Key aspects of continual learning:

Sequential learning: The model learns from a stream of data over time, rather than from a fixed dataset.
Avoiding catastrophic forgetting: The challenge of retaining previously learned knowledge while acquiring new skills.
Transfer Learning: Using the knowledge from previous tasks to learn new tasks.
Adaptability: Ability to adjust to changing environments or task requirements.

There are 4 main types of continual learning methods. In the following paragraphs, they are briefly explained:

Regularization Methods: limit weight updates of the model to preserve important parameters to previous tasks.
Rehearsal Methods: store or generate examples from previous tasks to maintain performance.
Architectural Methods: dynamically grow the network architecture as the model learn new tasks.
Meta-learning: learn how to learn efficiently, enabling quick adaptation to new tasks.

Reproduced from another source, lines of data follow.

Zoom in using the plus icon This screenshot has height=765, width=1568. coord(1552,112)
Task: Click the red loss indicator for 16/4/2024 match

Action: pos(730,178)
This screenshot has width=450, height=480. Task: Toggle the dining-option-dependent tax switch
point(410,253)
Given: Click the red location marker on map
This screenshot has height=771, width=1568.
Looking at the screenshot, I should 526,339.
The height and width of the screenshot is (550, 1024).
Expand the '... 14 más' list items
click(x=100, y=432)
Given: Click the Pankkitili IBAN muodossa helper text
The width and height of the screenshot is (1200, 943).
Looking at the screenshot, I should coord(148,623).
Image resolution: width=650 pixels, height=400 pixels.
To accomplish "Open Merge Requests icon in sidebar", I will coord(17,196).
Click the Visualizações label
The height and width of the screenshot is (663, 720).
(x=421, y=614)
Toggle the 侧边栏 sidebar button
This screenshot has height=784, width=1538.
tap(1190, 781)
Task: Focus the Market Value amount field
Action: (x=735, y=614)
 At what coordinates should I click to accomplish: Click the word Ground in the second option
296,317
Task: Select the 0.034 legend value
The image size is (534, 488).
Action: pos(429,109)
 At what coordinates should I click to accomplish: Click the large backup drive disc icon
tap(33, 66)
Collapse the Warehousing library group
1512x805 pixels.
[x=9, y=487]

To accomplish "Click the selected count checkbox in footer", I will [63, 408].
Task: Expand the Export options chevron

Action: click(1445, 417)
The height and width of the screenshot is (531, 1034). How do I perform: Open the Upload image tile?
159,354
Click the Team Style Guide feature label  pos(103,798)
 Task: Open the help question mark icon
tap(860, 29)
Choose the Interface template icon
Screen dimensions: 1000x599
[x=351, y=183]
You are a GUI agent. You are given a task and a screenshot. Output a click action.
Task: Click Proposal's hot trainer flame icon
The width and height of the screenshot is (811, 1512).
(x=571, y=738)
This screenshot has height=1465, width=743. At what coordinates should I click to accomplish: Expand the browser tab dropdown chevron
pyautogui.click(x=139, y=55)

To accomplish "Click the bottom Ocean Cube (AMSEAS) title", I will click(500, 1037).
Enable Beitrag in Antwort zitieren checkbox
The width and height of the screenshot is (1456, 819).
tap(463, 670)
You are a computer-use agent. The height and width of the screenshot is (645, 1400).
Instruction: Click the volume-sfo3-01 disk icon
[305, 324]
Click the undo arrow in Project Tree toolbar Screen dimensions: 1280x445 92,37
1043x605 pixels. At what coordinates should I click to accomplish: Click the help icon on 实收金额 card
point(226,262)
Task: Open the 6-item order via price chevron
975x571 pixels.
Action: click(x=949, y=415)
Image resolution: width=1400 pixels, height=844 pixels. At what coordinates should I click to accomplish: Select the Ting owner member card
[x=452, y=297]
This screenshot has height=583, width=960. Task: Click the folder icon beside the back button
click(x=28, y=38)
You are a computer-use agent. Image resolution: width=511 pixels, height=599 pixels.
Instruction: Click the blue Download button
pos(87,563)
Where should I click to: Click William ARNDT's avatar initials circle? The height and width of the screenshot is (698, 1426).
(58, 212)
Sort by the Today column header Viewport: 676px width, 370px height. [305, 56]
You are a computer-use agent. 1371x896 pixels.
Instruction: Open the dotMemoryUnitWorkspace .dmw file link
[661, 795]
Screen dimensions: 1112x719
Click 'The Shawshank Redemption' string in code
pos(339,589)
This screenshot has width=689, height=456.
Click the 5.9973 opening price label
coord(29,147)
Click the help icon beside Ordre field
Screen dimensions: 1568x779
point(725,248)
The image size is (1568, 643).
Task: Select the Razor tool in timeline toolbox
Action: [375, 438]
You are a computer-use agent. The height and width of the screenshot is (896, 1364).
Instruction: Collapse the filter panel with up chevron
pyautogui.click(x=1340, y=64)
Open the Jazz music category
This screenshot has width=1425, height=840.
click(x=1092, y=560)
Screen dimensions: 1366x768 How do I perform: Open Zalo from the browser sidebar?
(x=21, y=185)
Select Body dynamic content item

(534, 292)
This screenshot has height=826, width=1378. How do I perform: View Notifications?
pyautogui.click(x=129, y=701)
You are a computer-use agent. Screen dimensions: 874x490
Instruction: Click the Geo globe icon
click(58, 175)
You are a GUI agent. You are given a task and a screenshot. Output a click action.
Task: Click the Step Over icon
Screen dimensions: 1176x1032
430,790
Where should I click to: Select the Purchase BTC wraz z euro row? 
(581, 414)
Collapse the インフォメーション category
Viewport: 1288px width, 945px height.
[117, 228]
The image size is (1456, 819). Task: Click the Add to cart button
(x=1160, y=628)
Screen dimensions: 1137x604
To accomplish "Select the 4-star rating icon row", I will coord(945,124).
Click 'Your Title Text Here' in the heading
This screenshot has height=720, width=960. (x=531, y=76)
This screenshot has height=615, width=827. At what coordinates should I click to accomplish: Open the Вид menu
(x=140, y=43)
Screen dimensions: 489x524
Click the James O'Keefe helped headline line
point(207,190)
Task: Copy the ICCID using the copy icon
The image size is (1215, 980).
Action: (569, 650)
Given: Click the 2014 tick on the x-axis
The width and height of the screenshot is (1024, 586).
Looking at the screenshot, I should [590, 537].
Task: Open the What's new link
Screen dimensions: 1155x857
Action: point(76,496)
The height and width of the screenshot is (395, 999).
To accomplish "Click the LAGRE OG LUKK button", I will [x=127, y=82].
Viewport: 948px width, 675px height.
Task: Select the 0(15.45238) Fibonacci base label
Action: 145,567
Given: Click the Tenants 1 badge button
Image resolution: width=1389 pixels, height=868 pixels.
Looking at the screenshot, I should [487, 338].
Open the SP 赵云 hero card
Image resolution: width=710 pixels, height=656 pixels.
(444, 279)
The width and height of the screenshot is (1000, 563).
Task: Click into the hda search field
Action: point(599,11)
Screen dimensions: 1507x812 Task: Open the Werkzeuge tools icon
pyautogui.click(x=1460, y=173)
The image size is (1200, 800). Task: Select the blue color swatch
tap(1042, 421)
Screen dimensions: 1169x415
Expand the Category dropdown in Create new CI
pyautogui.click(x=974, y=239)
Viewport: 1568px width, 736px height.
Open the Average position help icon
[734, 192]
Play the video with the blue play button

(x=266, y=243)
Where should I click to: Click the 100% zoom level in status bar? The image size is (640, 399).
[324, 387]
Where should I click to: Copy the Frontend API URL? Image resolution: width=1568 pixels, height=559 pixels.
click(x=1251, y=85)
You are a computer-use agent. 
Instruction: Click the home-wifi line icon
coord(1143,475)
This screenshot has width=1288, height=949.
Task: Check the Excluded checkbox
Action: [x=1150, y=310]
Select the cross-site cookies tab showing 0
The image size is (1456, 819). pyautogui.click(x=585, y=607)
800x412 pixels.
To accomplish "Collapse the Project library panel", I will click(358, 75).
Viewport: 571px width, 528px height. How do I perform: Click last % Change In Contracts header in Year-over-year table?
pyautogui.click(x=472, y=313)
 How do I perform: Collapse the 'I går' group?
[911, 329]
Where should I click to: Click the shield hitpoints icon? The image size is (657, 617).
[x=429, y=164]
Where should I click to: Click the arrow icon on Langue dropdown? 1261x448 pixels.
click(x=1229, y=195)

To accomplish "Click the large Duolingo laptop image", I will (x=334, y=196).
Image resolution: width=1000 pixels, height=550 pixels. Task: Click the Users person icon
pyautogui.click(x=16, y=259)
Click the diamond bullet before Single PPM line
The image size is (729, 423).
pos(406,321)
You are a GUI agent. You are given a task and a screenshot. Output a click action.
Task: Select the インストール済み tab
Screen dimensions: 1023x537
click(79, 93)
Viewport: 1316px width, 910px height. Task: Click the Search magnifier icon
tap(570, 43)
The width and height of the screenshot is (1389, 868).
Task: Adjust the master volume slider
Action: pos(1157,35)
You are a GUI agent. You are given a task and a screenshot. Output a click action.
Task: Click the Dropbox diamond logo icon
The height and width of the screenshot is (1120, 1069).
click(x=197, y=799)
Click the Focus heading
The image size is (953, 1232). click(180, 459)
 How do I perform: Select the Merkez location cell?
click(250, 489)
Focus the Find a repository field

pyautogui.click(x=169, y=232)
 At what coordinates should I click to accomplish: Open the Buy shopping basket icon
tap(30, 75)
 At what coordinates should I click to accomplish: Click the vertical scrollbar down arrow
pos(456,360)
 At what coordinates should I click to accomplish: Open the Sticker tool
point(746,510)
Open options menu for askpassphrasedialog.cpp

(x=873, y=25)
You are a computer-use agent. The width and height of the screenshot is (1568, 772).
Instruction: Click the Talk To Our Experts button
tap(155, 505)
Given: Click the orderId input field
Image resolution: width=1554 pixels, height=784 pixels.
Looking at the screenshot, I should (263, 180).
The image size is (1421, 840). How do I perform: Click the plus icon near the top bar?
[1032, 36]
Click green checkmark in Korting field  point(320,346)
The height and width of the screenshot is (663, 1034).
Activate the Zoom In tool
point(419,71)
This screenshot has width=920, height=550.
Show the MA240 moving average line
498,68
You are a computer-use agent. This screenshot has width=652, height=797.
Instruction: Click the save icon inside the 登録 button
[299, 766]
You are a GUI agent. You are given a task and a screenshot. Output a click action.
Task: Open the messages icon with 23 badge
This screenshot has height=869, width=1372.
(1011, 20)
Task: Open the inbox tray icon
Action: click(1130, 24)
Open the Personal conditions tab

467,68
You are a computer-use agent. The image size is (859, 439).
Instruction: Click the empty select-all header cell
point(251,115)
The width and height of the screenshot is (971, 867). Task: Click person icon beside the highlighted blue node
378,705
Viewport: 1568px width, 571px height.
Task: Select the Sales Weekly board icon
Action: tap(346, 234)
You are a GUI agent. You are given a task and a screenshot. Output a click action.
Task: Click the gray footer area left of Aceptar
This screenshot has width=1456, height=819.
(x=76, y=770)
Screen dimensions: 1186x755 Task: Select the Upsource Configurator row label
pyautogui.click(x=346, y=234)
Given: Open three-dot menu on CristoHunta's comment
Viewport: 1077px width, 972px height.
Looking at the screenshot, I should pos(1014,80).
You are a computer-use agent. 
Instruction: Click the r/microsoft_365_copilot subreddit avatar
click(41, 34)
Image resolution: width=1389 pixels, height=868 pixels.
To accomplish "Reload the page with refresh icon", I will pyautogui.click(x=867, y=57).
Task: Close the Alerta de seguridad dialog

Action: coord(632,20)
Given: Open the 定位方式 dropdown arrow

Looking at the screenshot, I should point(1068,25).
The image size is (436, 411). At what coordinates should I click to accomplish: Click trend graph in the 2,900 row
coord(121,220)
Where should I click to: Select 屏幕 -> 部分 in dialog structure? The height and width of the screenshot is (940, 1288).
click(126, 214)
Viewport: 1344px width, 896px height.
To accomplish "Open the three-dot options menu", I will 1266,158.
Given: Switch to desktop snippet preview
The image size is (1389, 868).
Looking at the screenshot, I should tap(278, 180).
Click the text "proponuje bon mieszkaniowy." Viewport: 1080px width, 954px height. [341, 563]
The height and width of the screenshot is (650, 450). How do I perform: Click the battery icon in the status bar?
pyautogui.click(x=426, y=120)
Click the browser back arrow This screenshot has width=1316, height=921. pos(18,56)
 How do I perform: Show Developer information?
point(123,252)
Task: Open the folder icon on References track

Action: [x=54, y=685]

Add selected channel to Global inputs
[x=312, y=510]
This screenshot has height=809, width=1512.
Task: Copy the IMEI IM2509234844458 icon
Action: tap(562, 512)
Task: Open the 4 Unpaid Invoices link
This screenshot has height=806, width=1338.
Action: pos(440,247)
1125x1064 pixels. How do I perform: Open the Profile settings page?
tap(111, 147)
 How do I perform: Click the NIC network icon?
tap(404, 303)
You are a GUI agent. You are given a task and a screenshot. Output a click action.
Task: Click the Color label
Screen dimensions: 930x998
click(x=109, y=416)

In this research project, I focused on applying architectural methods of continual learning to special type of Neural Network model - Vision Transformers.

Vision Transformers

Vision transformers (ViT) are a type of neural network models designed for vision tasks, inspired by the success of transformers in natural language processing. ViT adjusts the transformer architecture, originally designed for text, to process images. That is done by treating the image as a sequence of patches, similar to how transformers process a sequence of words.

Image to the left. The process is as follows:

Image Patching: Divides the input image into fixed-size patches.
Patch Embedding: Flattens and linearly projects the patches into lower-dimensional space.
Position Embedding: Adds learnable position embeddings to retain spatial information.
Transformer Encoded: Processes the sequence of patch embeddings using self-attention mechanisms.

Adaptive Distillation of Adapters

Image to the left. The process is as follows:

The approach uses a limited pool of new parameters called adapters.
It adds new adapters to the ViT architecture as the model learns new tasks.
There is a limit to the number of adapters.
Once the limit is reached, for new tasks:
- It measures the transferability score with previously learned tasks.
- It distills with the adapter that has the highest transferability score.

This research project focuses on implementing the above apprach (ADA) which is still in progress.